简体   繁体   English

如何在python 3中实现OrderedDict的插入

[英]How to implement insert for OrderedDict in python 3

I want to insert an item into an OrderedDict at a certain position. 我想在某个位置将一个项目插入OrderedDict。 Using the gist of this SO answer i have the problem that it doesn't work on python 3. 使用这个 SO答案的要点 ,我有一个问题,它在python 3上不起作用。

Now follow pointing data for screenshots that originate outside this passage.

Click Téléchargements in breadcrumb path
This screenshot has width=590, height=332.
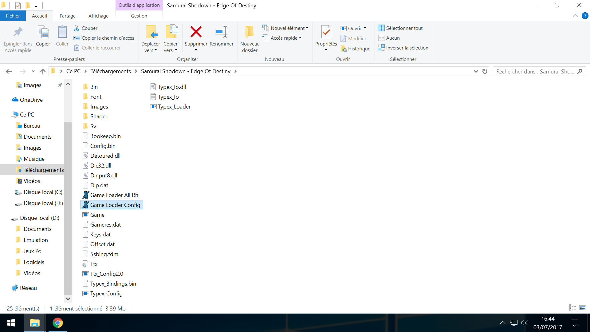111,71
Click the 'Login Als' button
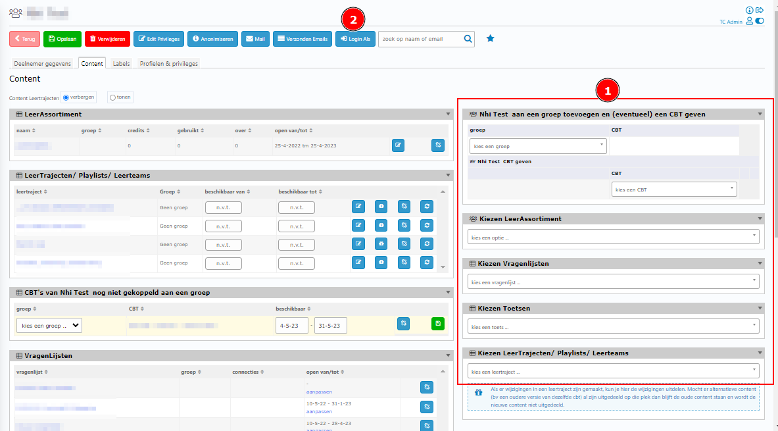This screenshot has height=431, width=778. [355, 39]
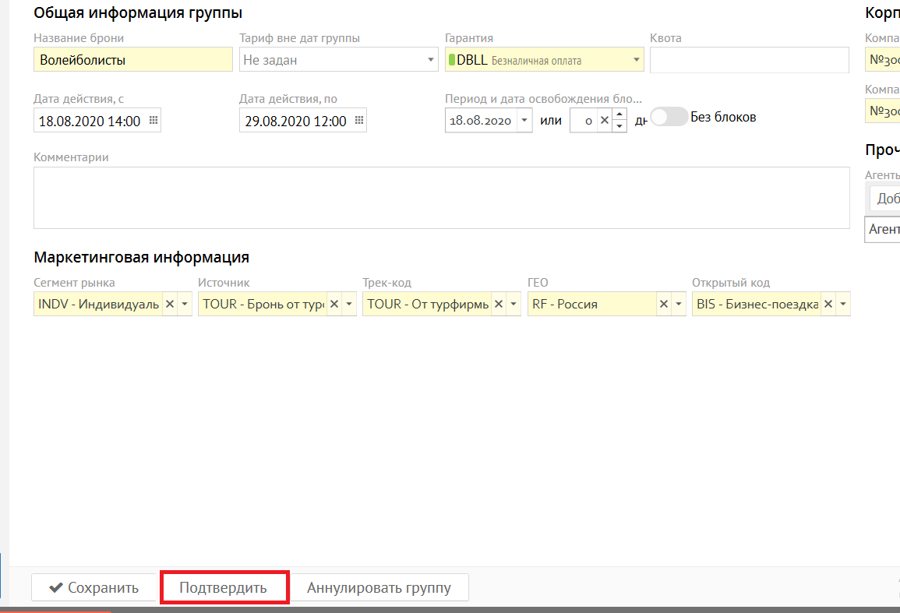This screenshot has height=613, width=900.
Task: Clear the track code field value
Action: tap(498, 304)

This is the implementation used 这是使用的实现

from collections import OrderedDict

class ListDict(OrderedDict):

    def __init__(self, *args, **kwargs):
        super(ListDict, self).__init__(*args, **kwargs)

    def __insertion(self, link_prev, key_value):
        key, value = key_value
        if link_prev[2] != key:
            if key in self:
                del self[key]
            link_next = link_prev[1]
            self._OrderedDict__map[key] = link_prev[1] = link_next[0] = [link_prev, link_next, key]
        dict.__setitem__(self, key, value)

    def insert_after(self, existing_key, key_value):
        self.__insertion(self._OrderedDict__map[existing_key], key_value)

    def insert_before(self, existing_key, key_value):
        self.__insertion(self._OrderedDict__map[existing_key][0], key_value)

Using it like 使用它就像

ld = ListDict([(1,1), (2,2), (3,3)])
ld.insert_before(2, (1.5, 1.5))

gives

File "...", line 35, in insert_before
    self.__insertion(self._OrderedDict__map[existing_key][0], key_value)
AttributeError: 'ListDict' object has no attribute '_OrderedDict__map'

It works with python 2.7. 它适用于python 2.7。 What is the reason that it fails in python 3? 它在python 3中失败的原因是什么? Checking the source code of the OrderedDict implementation shows that self.__map is used instead of self._OrderedDict__map . 检查OrderedDict实现的源代码显示使用self.__map而不是self._OrderedDict__map Changing the code to the usage of self.__map gives 将代码更改为self.__map的用法给出

AttributeError: 'ListDict' object has no attribute '_ListDict__map'

How come? 怎么会? And how can i make this work in python 3? 我怎样才能在python 3中完成这项工作? OrderedDict uses the internal __map attribute to store a doubly linked list. OrderedDict使用内部__map属性来存储双向链表。 So how can i access this attribute properly? 那么我该如何正确访问这个属性呢?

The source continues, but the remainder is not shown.